▸ PROBLEM STATEMENT: A bare number is the only acceptable answer: how many lines of these entries include "height"?

START INPUT RECORDS

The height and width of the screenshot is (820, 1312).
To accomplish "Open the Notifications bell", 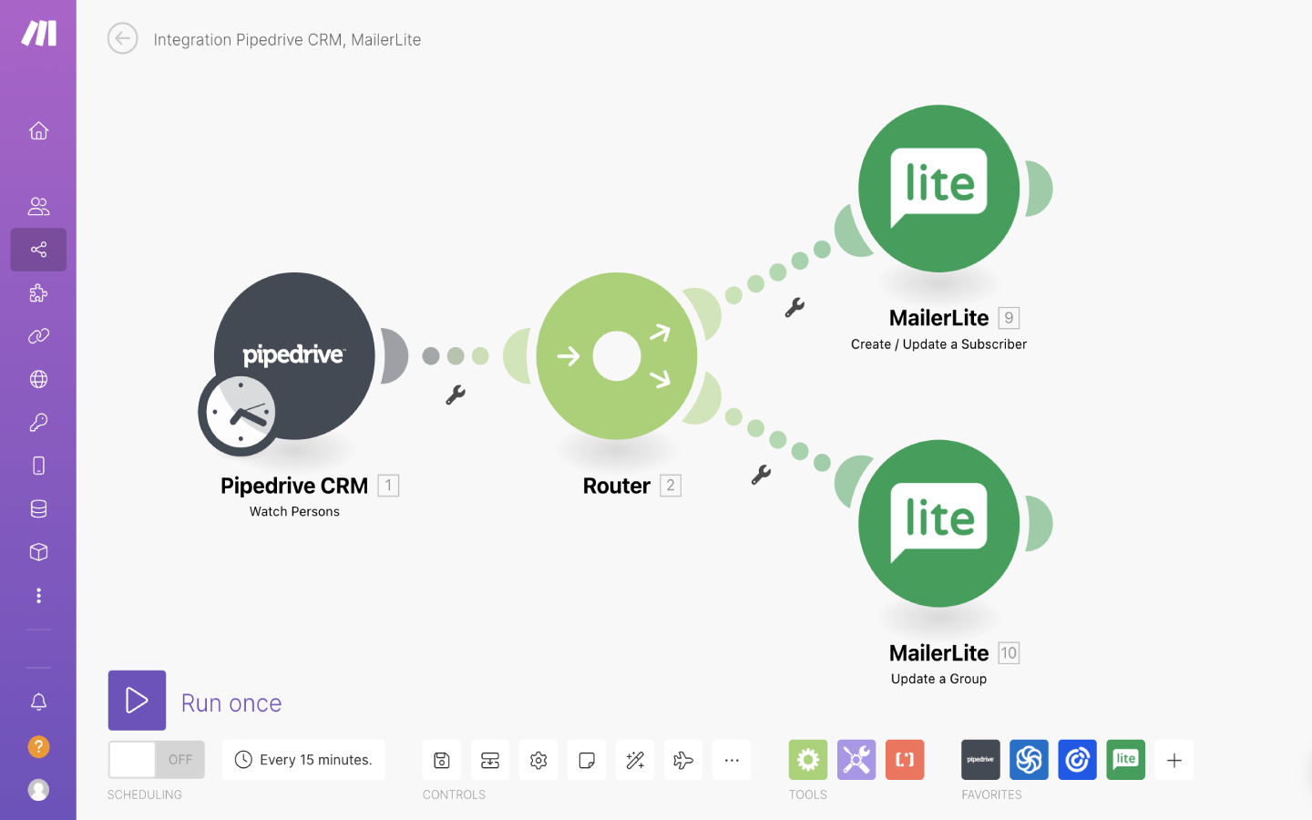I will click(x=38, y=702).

END INPUT RECORDS
START INPUT RECORDS

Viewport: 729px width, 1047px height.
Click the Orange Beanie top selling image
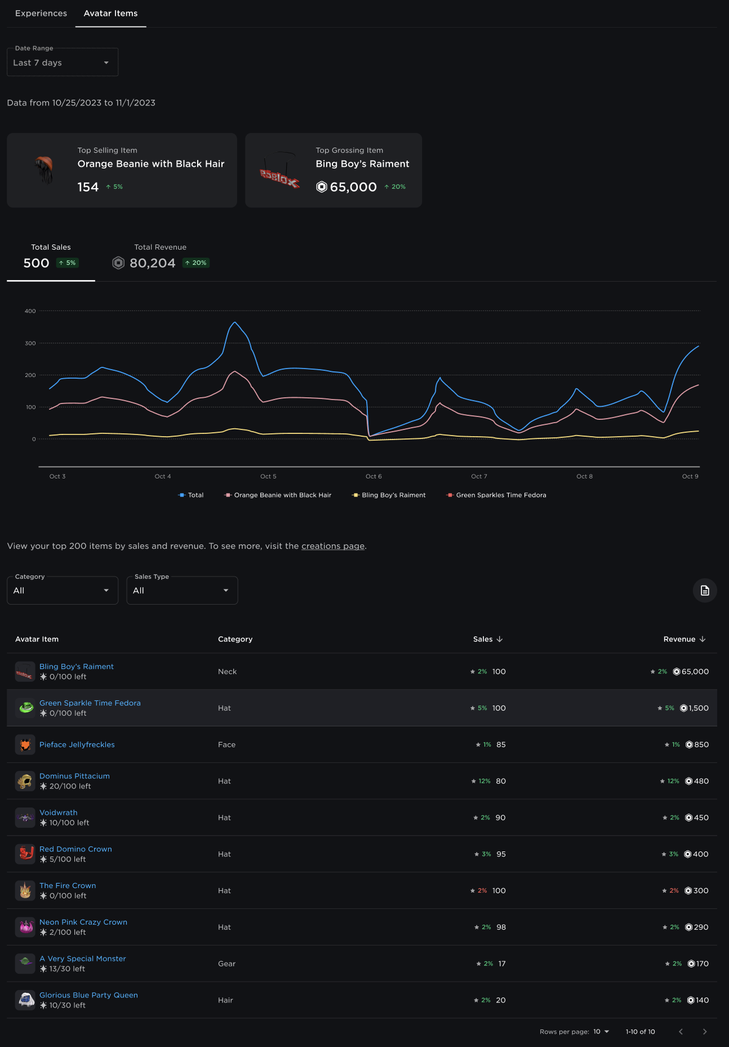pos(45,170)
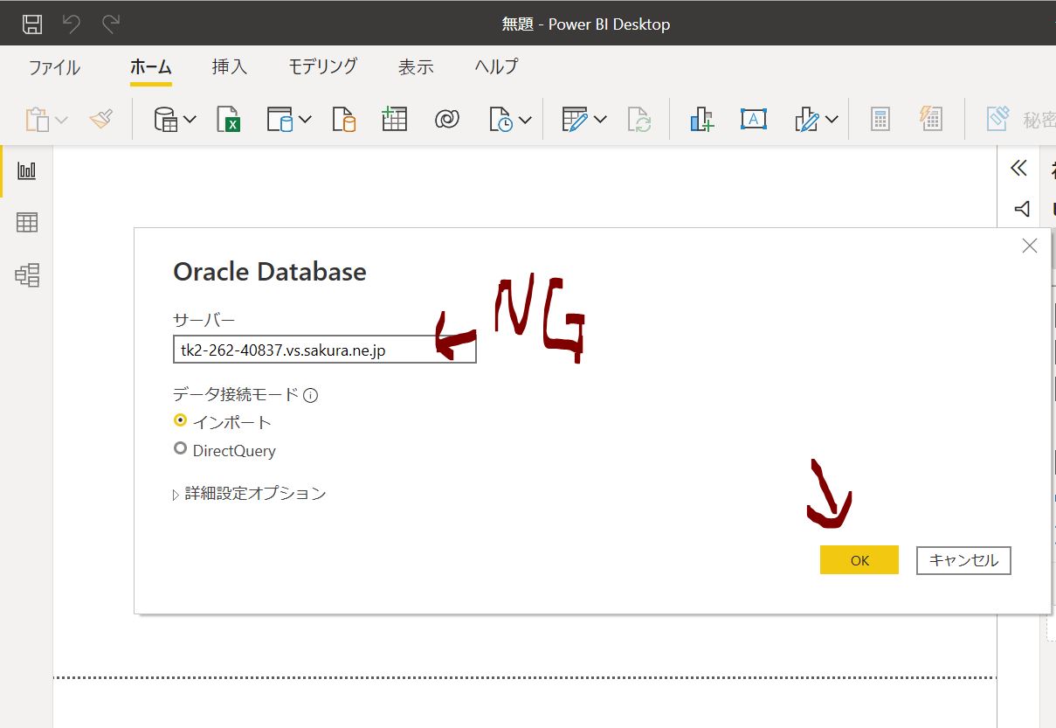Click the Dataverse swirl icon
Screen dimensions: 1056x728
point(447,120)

END INPUT RECORDS

▸ TASK ANSWER: 2